DIRECTIVE: Put the entries below into a numbered list, one line per item, and skip any blank lines. Leave the pictures out of your list.

## Start

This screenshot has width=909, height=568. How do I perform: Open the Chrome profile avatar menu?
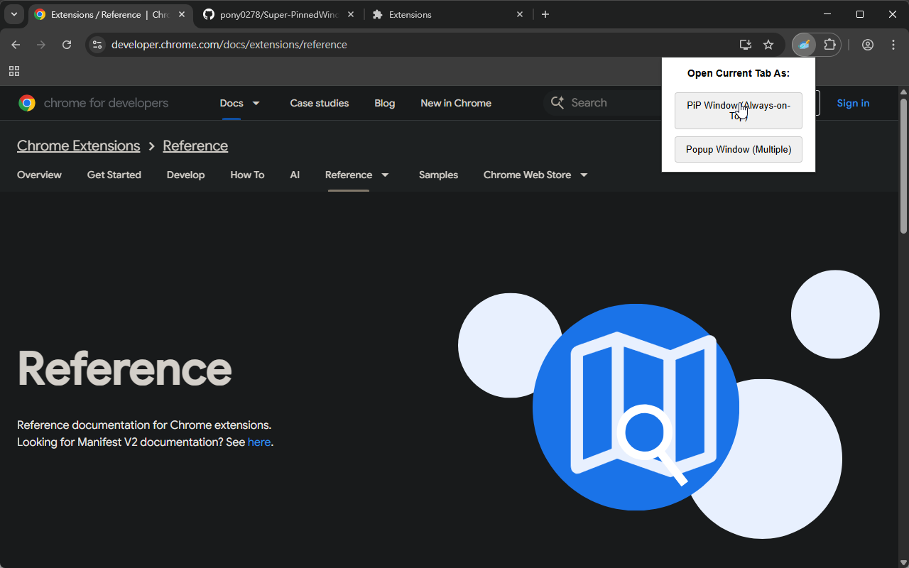(868, 45)
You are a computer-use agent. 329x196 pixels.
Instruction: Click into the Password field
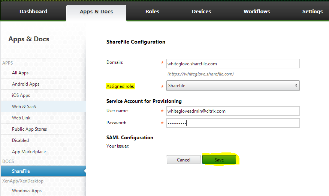point(233,123)
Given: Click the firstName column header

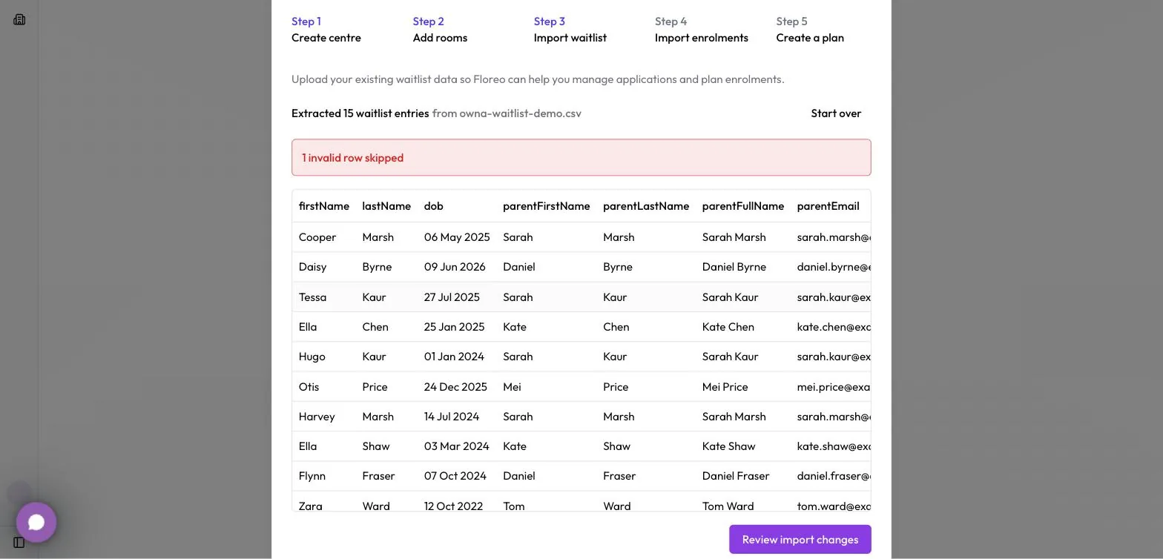Looking at the screenshot, I should (324, 206).
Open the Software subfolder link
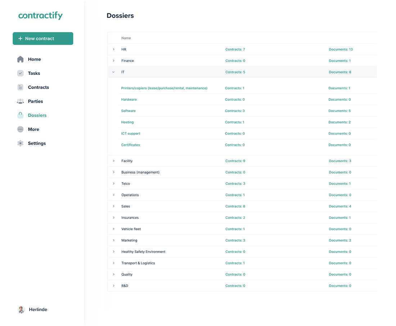The image size is (396, 326). 129,111
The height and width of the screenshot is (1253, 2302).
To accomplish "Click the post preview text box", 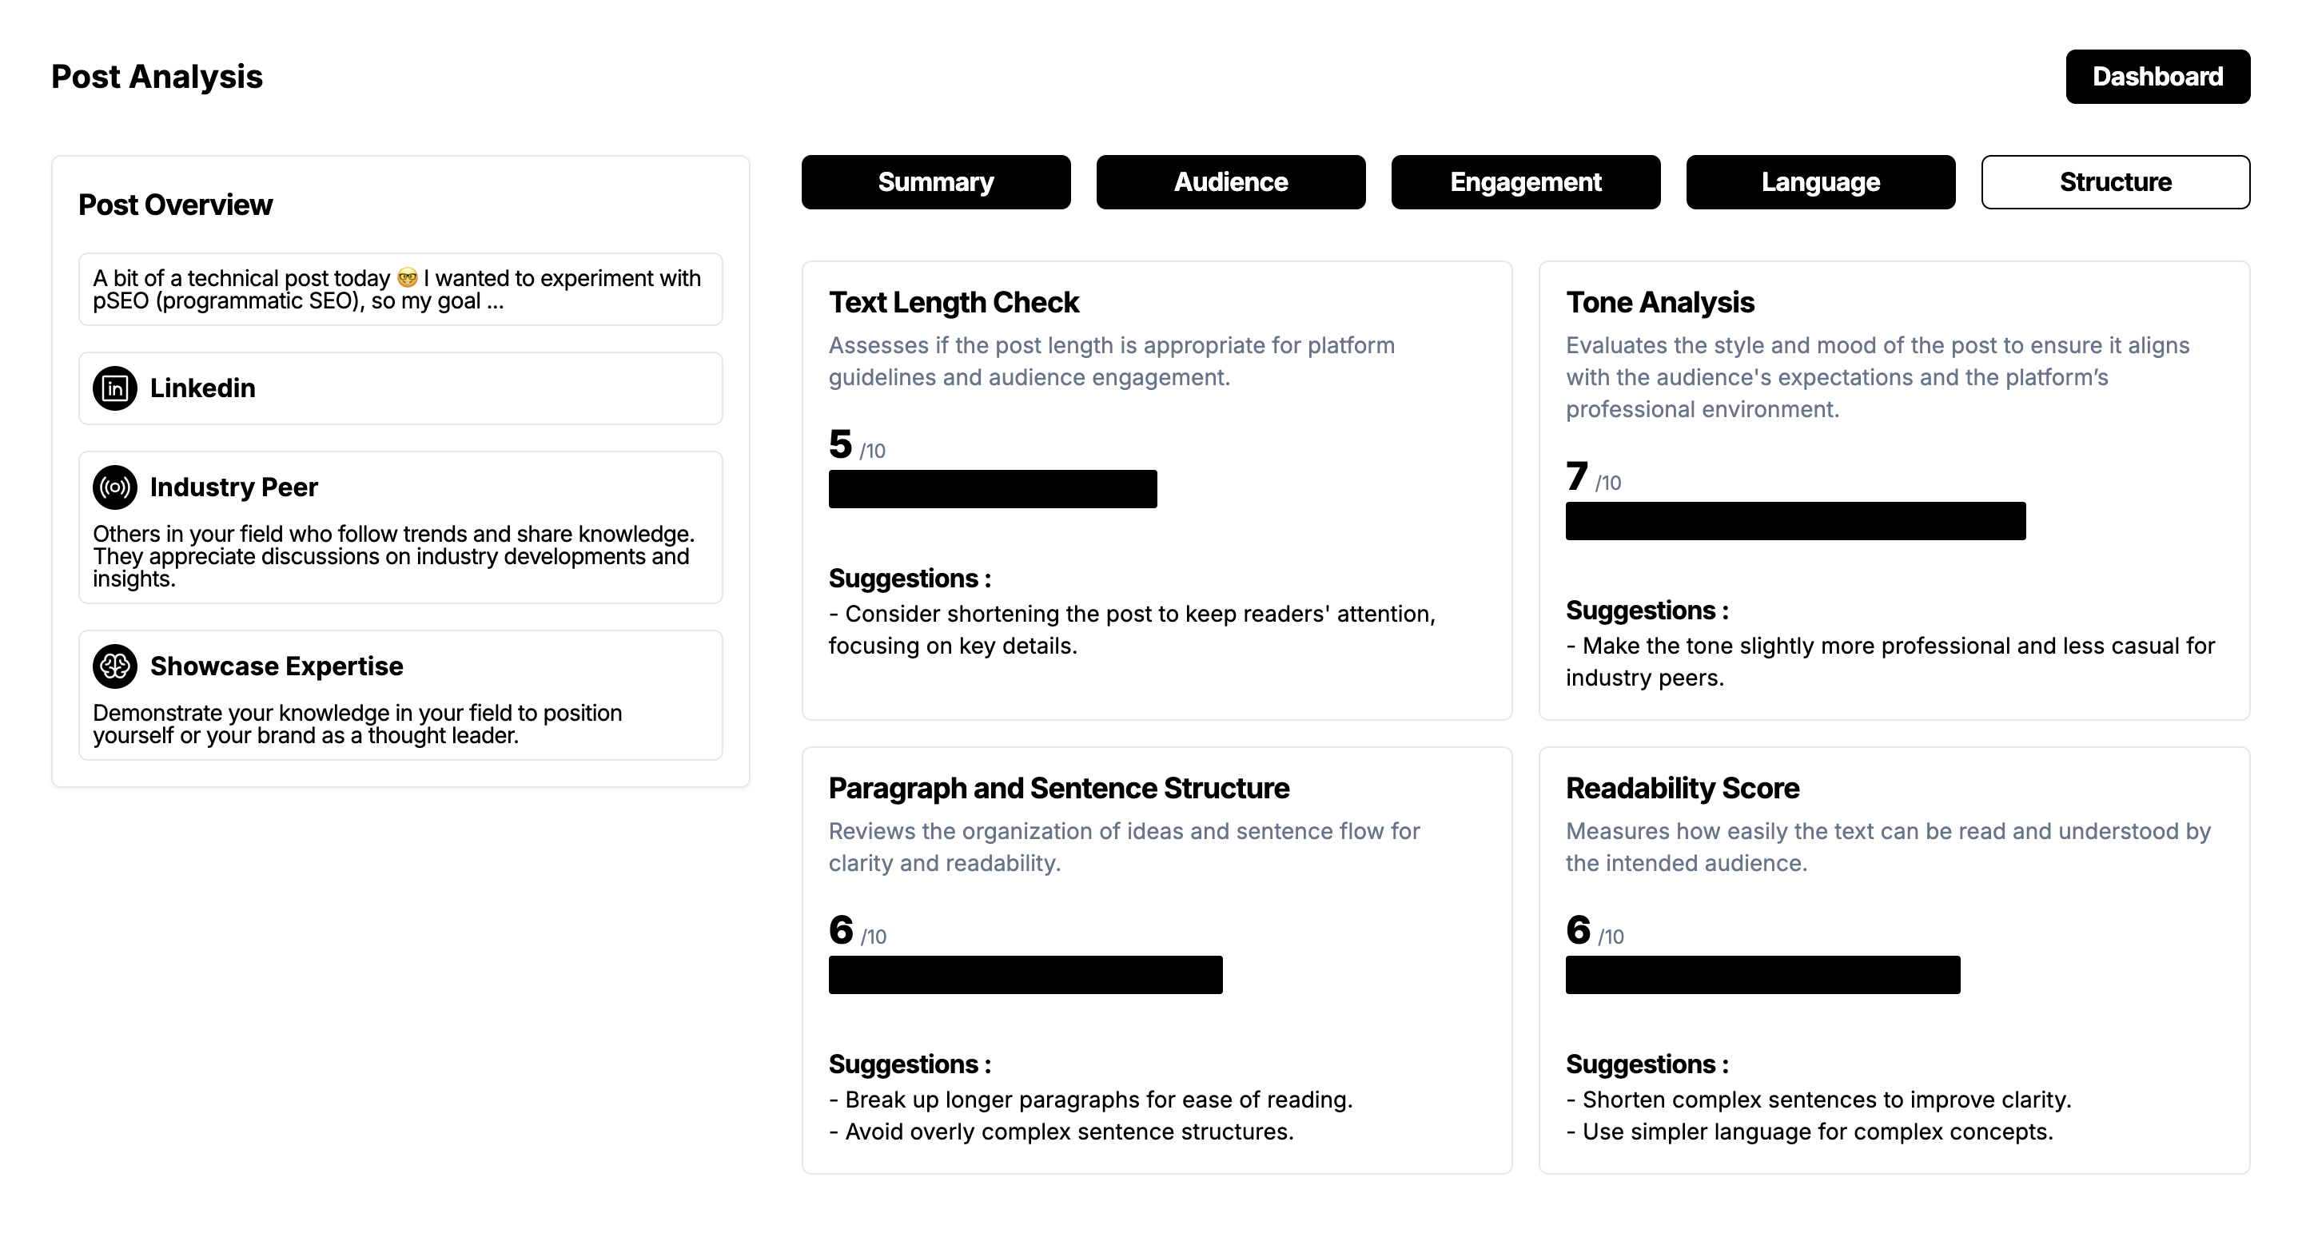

## End

THE REPLY:
1. This screenshot has width=909, height=568. How do I perform: Open the Chrome profile avatar menu?
2. (868, 45)
3. You are a computer-use agent. 329x196 pixels.
4. Instruction: Click into the Password field
5. point(233,123)
6. Given: Click the firstName column header
7. Looking at the screenshot, I should (324, 206).
8. Open the Software subfolder link
9. The image size is (396, 326). 129,111
10. The height and width of the screenshot is (1253, 2302).
11. To accomplish "Click the post preview text box", 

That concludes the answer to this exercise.